> EXERCISE INPUTS:
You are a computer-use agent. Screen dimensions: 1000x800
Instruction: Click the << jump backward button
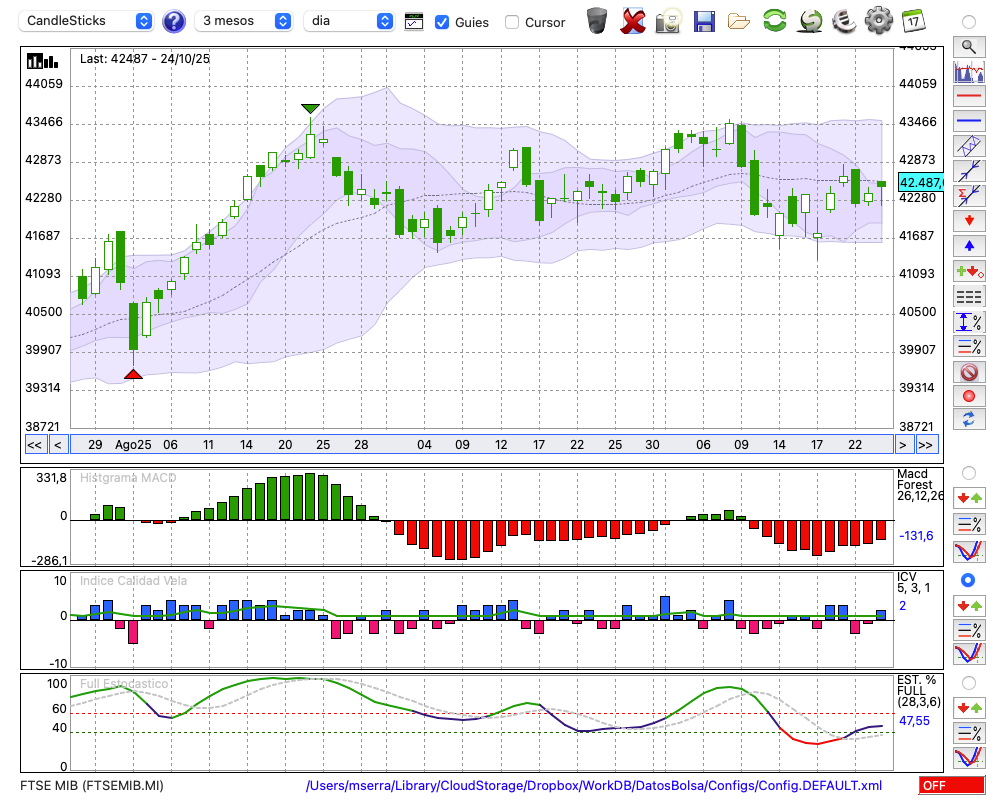(x=34, y=445)
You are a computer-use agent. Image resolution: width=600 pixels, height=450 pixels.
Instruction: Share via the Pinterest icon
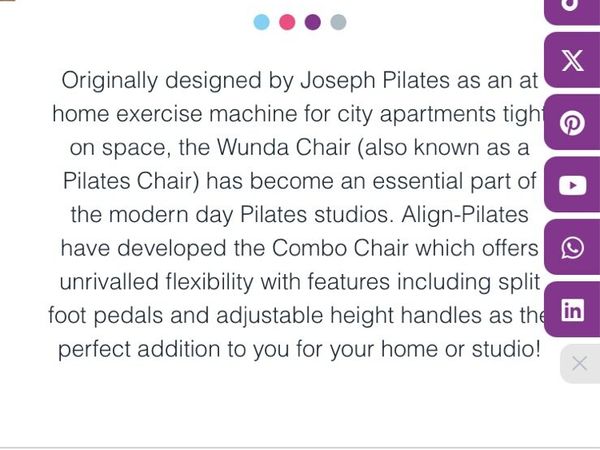pyautogui.click(x=572, y=123)
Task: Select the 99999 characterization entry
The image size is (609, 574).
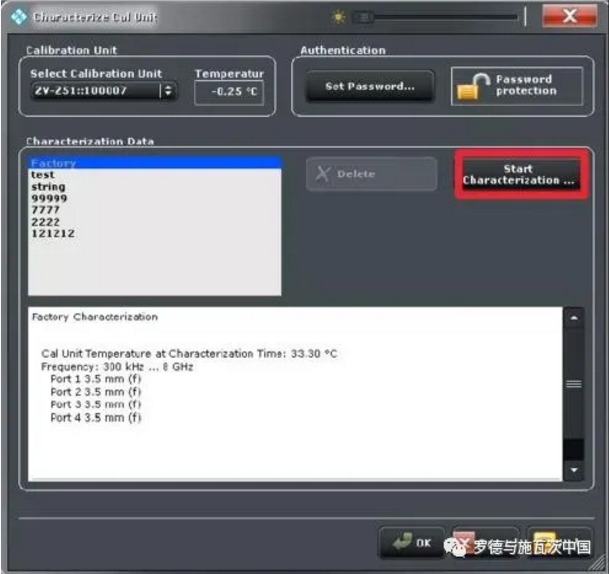Action: 49,199
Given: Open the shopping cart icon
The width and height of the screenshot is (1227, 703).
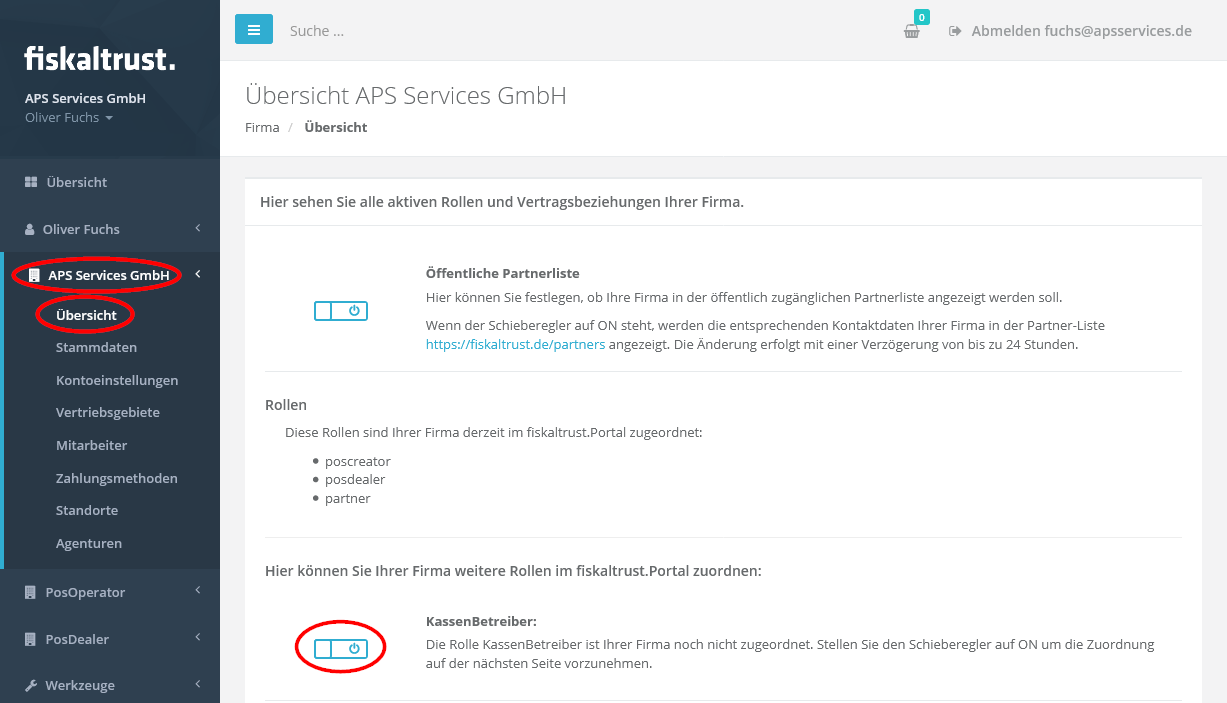Looking at the screenshot, I should (x=911, y=31).
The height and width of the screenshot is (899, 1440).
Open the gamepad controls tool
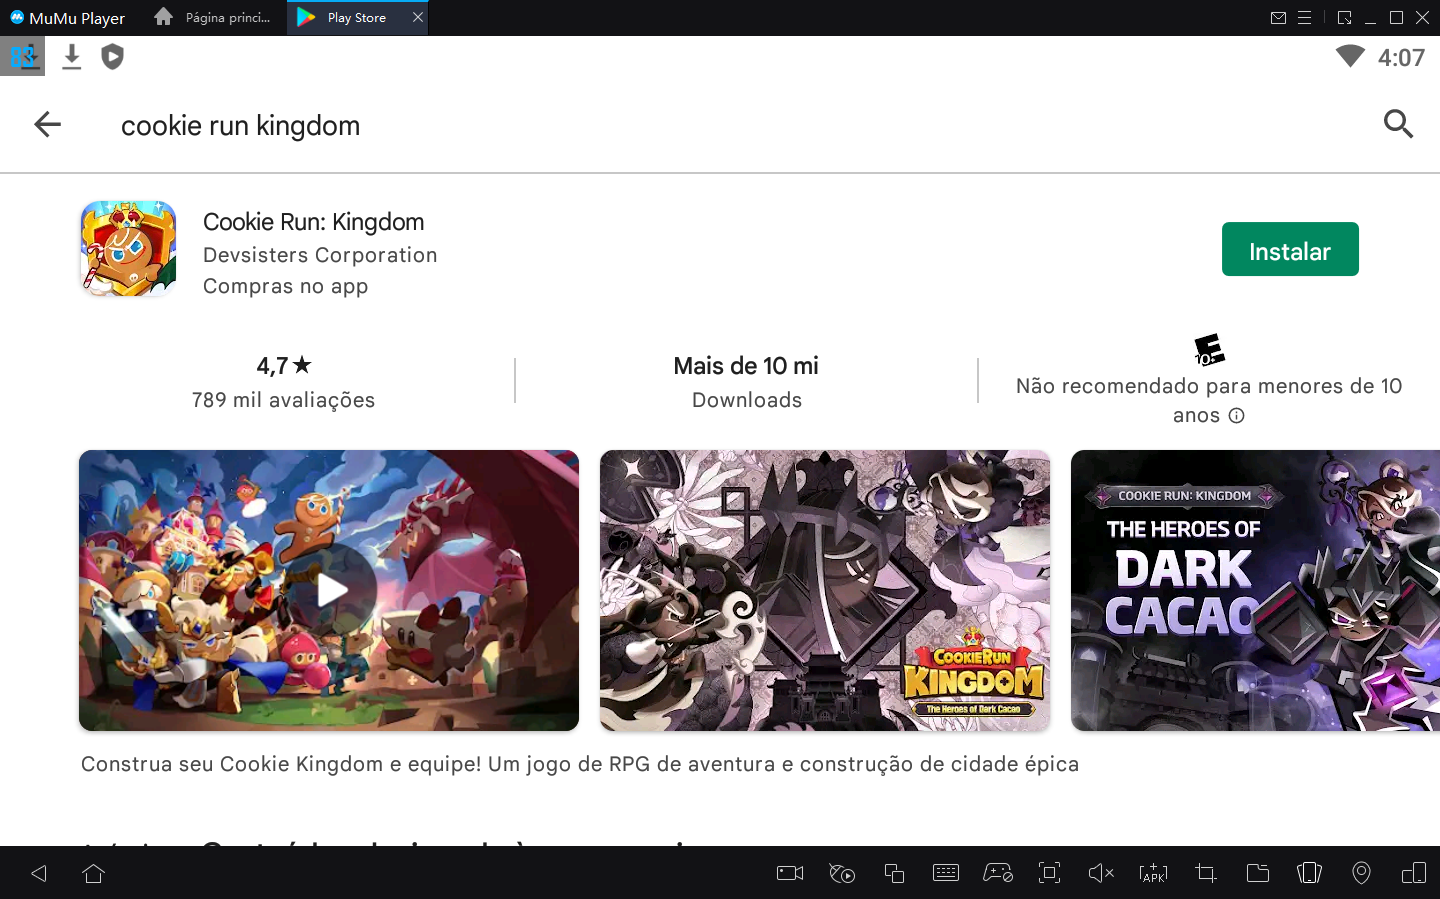(998, 873)
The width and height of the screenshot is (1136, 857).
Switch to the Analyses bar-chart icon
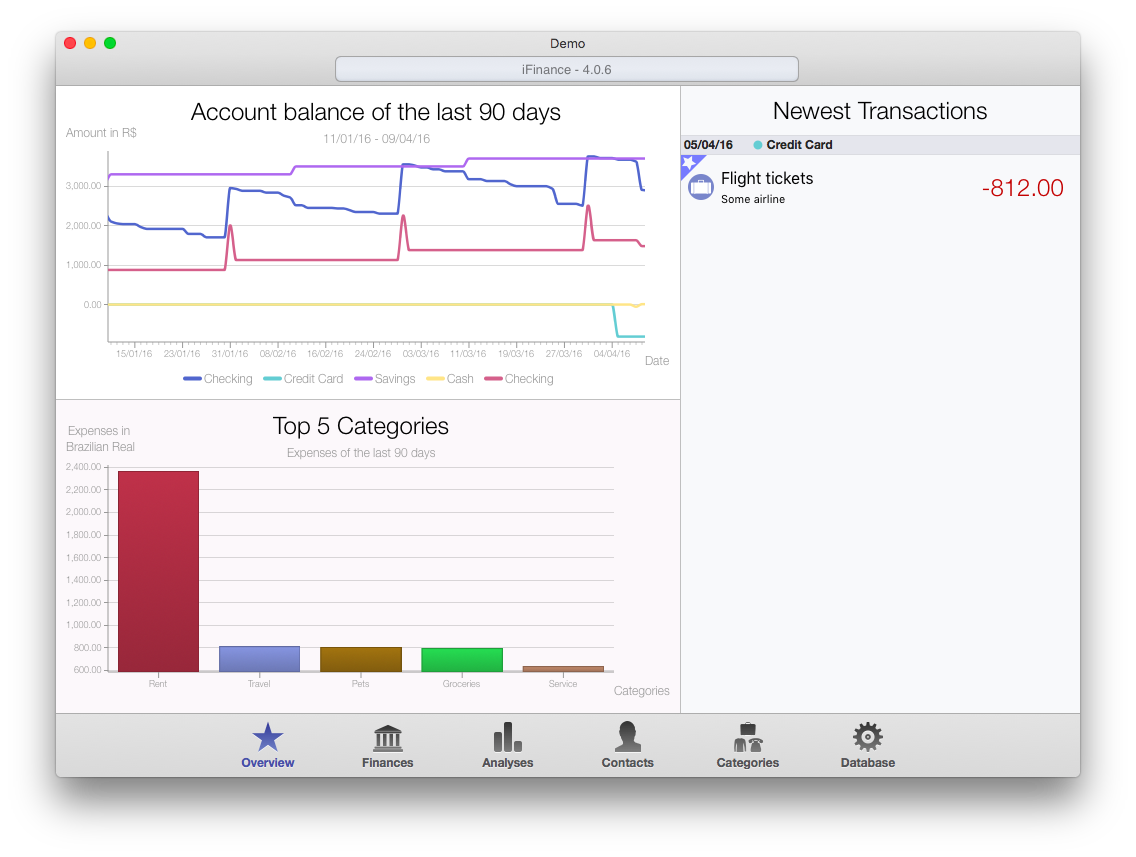[507, 745]
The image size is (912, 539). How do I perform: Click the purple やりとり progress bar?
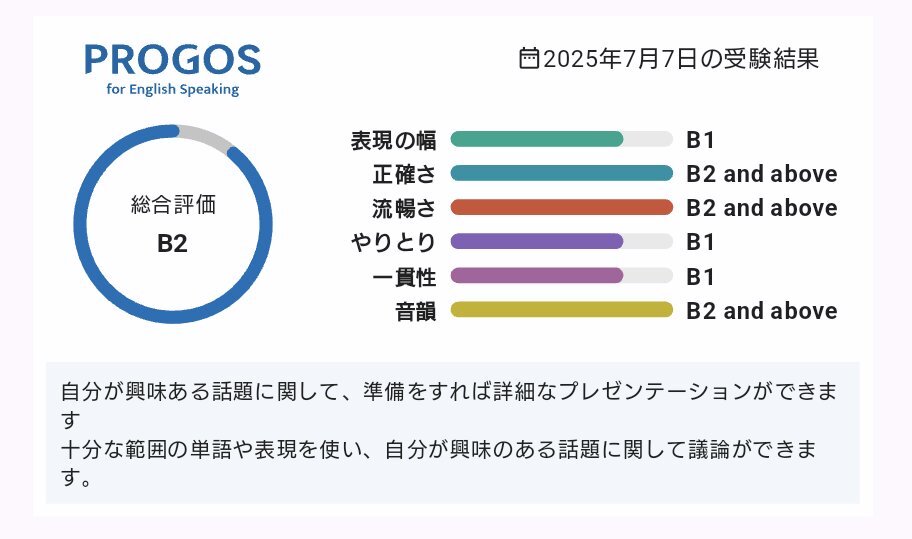click(562, 241)

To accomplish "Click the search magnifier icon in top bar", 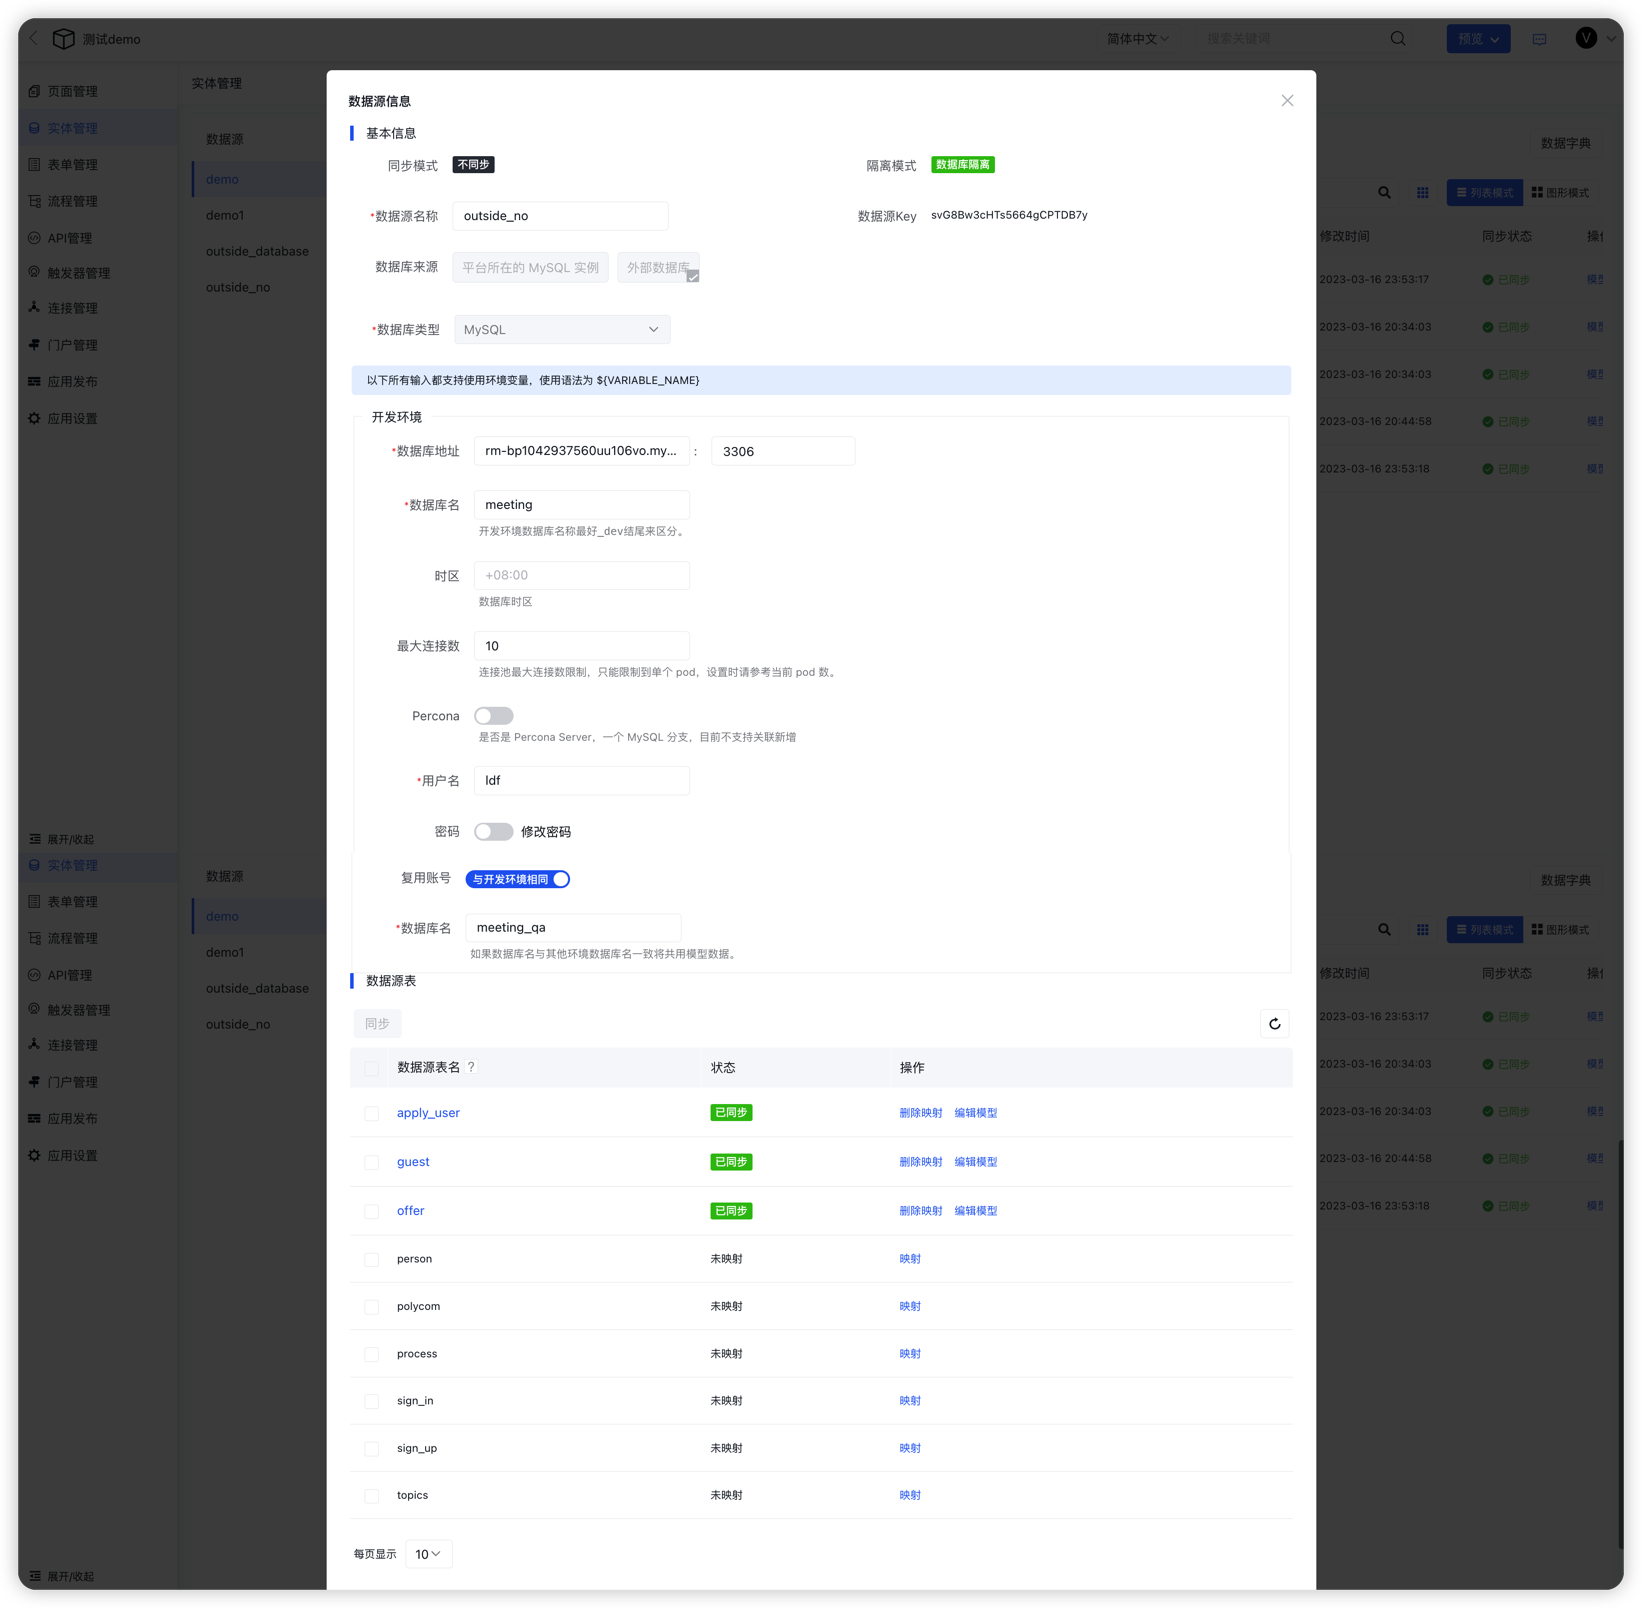I will [x=1398, y=39].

> WHAT YOU SHOULD DO: Could you say how many lines in the data above contain "agent"? Reply with the number alone.

> RESPONSE: 2